THE INPUT ▸
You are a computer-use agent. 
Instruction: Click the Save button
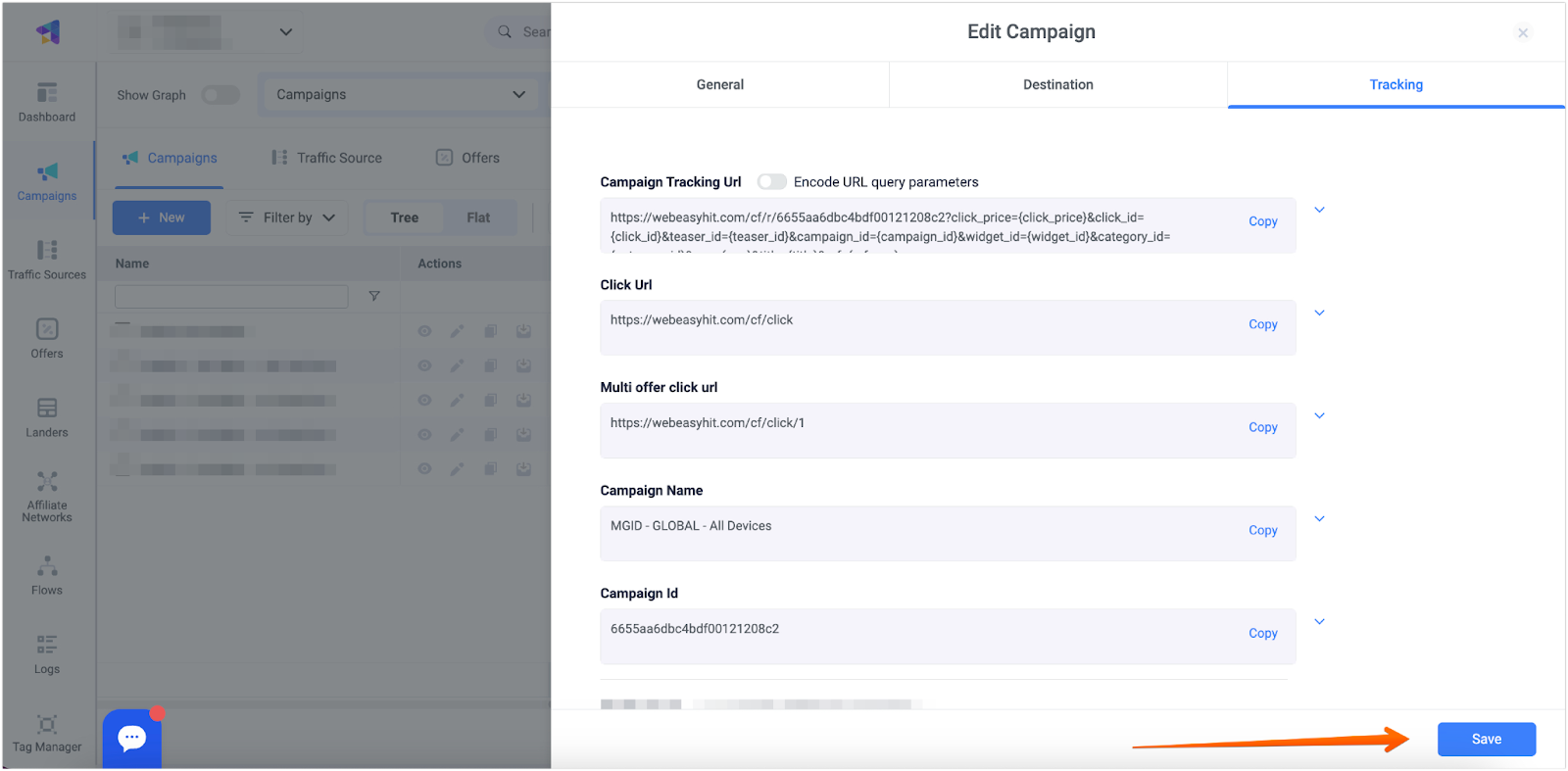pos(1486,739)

---

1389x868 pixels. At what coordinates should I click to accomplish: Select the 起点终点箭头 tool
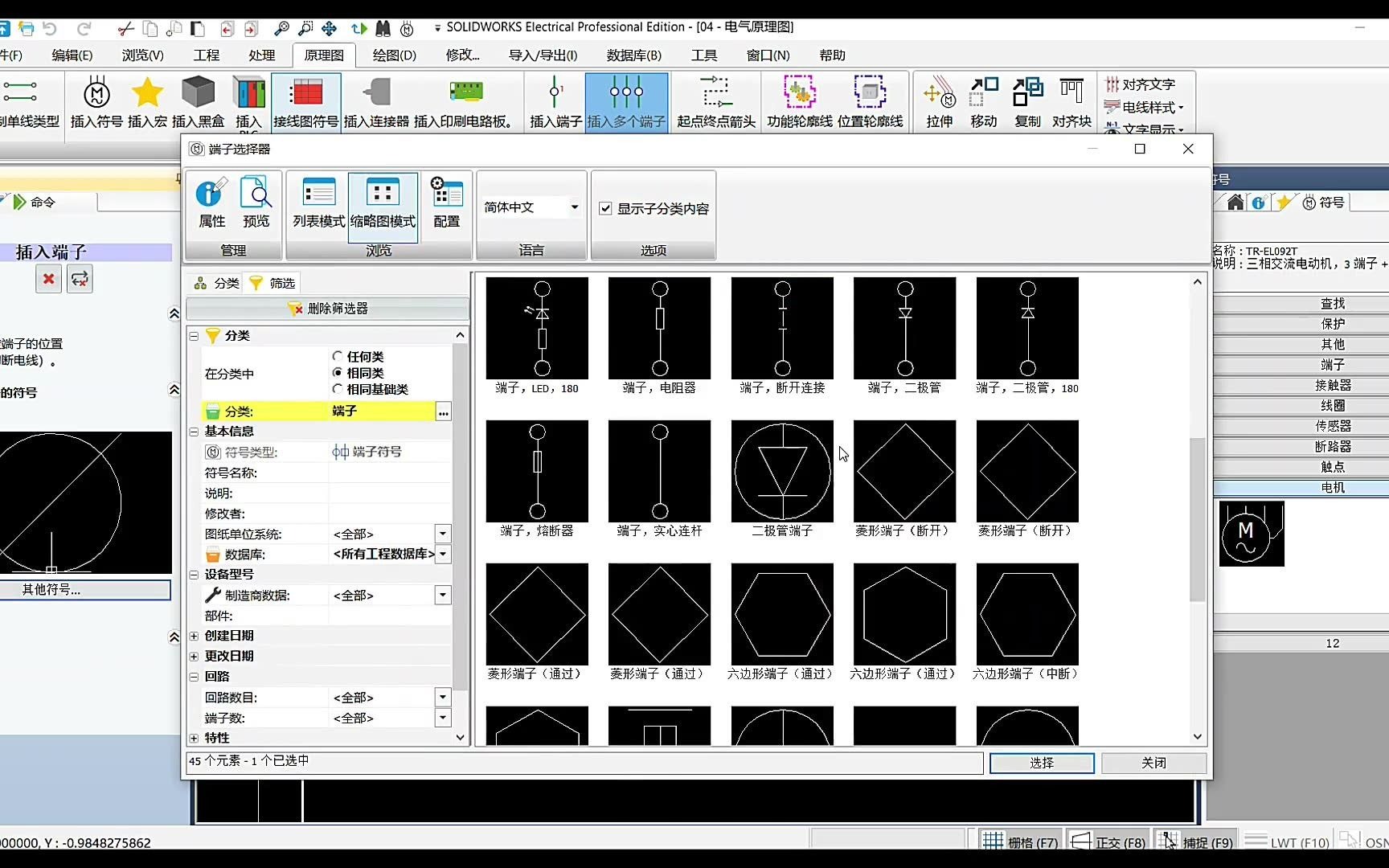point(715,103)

==

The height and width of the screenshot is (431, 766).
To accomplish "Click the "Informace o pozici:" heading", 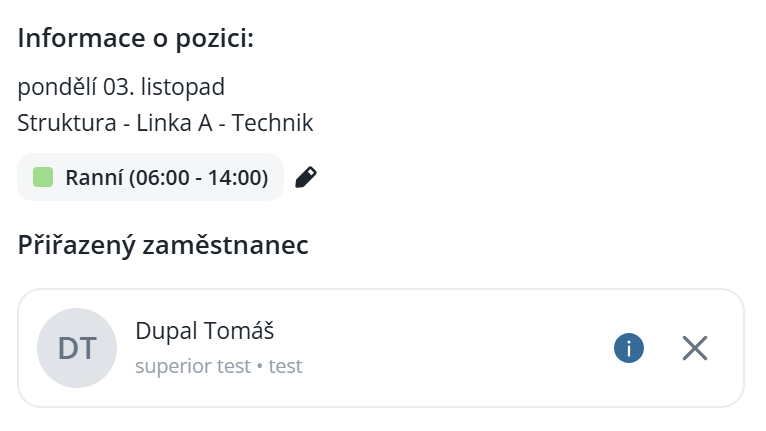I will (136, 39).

EXERCISE BRIEF ▸ Reproduce the stretch from the line containing "You are a computer-use agent." through the line containing "pos(1486,739)", both ends included, with the request text kept. Multiply each click coordinate in the answer by 0.75 and round to a whole number, with halves rounded up, and omit the picture.

WRITTEN RESPONSE ▸
You are a computer-use agent. 
Instruction: Click the Save button
pos(1115,554)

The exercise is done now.